Bisnis Penerbangan Terpuruk, Garuda Putus Kontrak 700 Karyawan
PT Garuda Indonesia (Persero) Tbk (GIAA) menampik adanya informasi terkait pemutusan hubungan kerja (PHK) terhadap sejumlah karyawannya. Maskapai milik pemerintah itu menjelaskan yang dilakukan adalah penyelesaian lebih awal masa kontrak kerja karyawan berstatus tenaga kerja kontrak.
Direktur Utama Garuda Indonesia Irfan Setiaputra mengatakan kebijakan tersebut mulai berlaku sejak 1 November 2020 kepada sedikitnya 700 karyawan berstatus tenaga kerja kontrak. Karyawan tersebut sejak Mei 2020 telah menjalani kebijakan unpaid leave imbas turunnya demand layanan penerbangan pada masa pandemi.
"Melalui penyelesaian kontrak lebih awal tersebut, Garuda Indonesia memastikan akan memenuhi seluruh hak karyawan yang terdampak sesuai dengan peraturan yang berlaku, termasuk pembayaran di awal atas kewajiban perusahaan terhadap sisa masa kontrak karyawan," kata Irfan dalam keterangan resmi, Selasa (27/10).
Irfan mengaku keputusan ini diambil setelah melakukan berbagai upaya penyelamatan untuk memastikan keberlangsungan perusahaan di tengah tantangan pandemi Covid-19. Penyelesaian kontrak merupakan keputusan yang sulit diambil oleh manajemen Garuda Indonesia di tengah ketidakpastian ekonomi.
Situasi pandemi Covid-19 ini di luar perkiraan, karena telah memberikan dampak jangka panjang terhadap kinerja Garuda Indonesia. Sampai saat ini, kinerja Garuda Indonesia masih belum menunjukkan perbaikan yang signifikan.

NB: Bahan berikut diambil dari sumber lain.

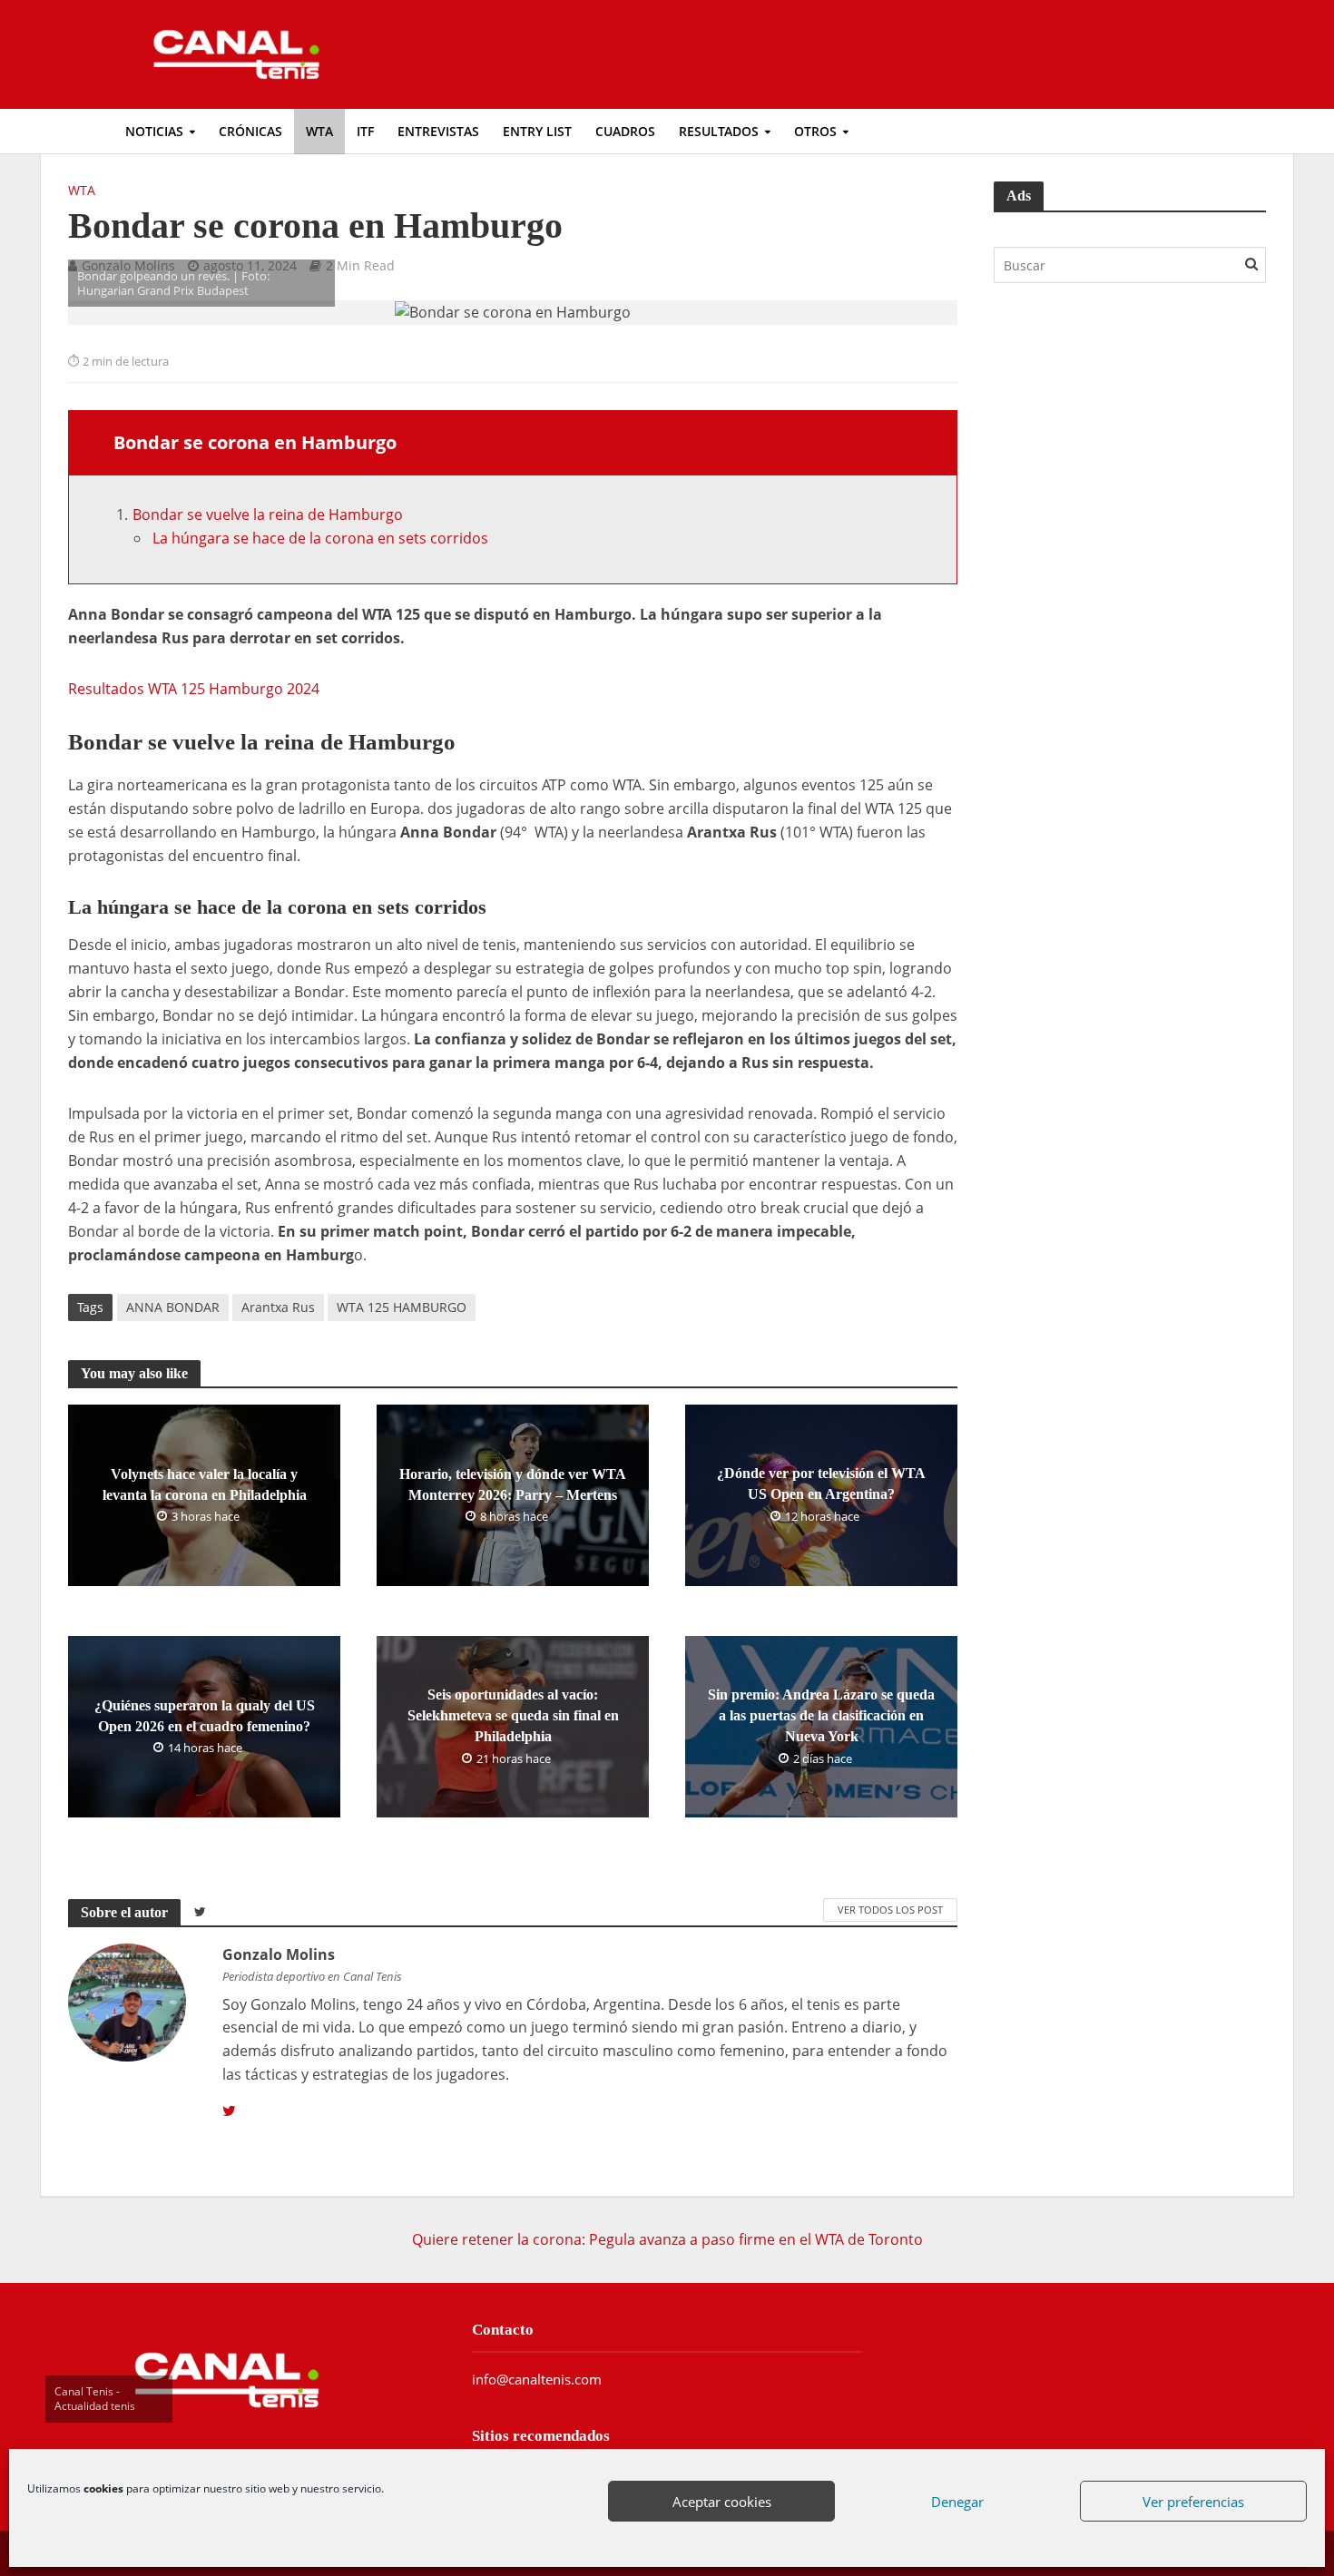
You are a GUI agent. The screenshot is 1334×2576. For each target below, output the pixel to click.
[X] (229, 2111)
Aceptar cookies (721, 2502)
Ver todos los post (890, 1909)
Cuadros (625, 131)
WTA (319, 131)
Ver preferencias (1193, 2502)
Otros (815, 131)
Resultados (719, 131)
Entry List (537, 131)
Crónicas (250, 131)
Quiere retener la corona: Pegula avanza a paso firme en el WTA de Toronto (667, 2239)
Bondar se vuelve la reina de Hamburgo (269, 514)
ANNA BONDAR (173, 1307)
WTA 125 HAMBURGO (401, 1307)
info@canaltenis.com (537, 2379)
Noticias (154, 131)
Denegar (957, 2502)
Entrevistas (438, 131)
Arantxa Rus (278, 1307)
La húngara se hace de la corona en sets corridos (320, 538)
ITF (365, 131)
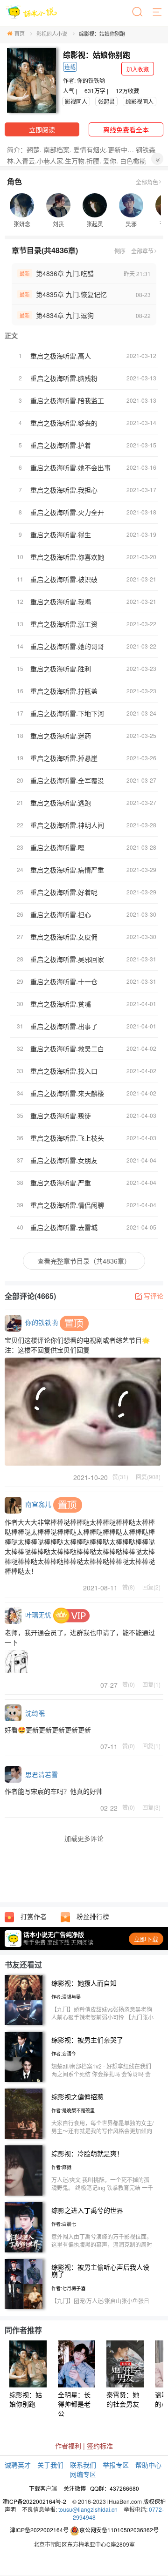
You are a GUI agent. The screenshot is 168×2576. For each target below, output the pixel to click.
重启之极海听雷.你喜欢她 (67, 556)
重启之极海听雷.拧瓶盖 (64, 691)
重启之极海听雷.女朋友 (64, 1160)
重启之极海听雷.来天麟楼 (67, 1093)
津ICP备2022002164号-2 (34, 2501)
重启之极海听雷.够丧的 (64, 422)
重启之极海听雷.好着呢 (64, 892)
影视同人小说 (51, 33)
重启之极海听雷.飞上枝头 (67, 1138)
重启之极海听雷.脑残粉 (64, 378)
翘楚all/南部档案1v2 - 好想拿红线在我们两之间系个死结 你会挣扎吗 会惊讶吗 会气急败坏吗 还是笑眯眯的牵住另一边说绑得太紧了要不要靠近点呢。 (102, 2078)
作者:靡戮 (61, 2167)
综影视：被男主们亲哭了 (87, 2039)
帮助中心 (148, 2464)
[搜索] (138, 13)
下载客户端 (43, 2488)
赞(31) (120, 1476)
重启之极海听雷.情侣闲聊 (67, 1205)
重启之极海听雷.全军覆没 (67, 780)
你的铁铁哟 (91, 80)
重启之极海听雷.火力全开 (67, 512)
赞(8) (128, 1586)
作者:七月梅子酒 (68, 2288)
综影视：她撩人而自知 (84, 1983)
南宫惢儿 (38, 1503)
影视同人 (76, 101)
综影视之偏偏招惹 (77, 2096)
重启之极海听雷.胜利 (60, 668)
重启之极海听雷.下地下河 (67, 713)
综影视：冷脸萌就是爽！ (87, 2153)
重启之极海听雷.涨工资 (64, 624)
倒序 (120, 251)
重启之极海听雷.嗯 (57, 847)
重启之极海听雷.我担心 (64, 489)
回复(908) (148, 1476)
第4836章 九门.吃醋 (65, 273)
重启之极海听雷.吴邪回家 (67, 959)
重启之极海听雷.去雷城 (64, 1227)
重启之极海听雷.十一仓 (64, 981)
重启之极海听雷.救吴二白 (67, 1048)
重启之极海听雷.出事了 (64, 1026)
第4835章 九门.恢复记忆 (71, 294)
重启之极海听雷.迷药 (60, 735)
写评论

Beberapa strategi yang tengah dijalankan oleh Garuda Indonesia untuk perbaikan ke depan, diyakini mampu mendukung upaya pemulihan kinerja perusahaan. "Agar dapat bertahan melewati krisis pada masa pandemi dan juga menjadi penguat pondasi bagi keberlangsungan Perusahaan di masa yang akan datang," kata Irfan.
Seperti diberitakan Katadata.co.id sebelumnya, Garuda Indonesia akan memperkuat langkah pemulihan seoptimal mungkin untuk memperbaiki kinerja. Targetnya, perusahaan dapat membalikkan posisi rugi Rp 10,47 triliun yang dibukukan sepanjang semester pertama 2020, menjadi untung.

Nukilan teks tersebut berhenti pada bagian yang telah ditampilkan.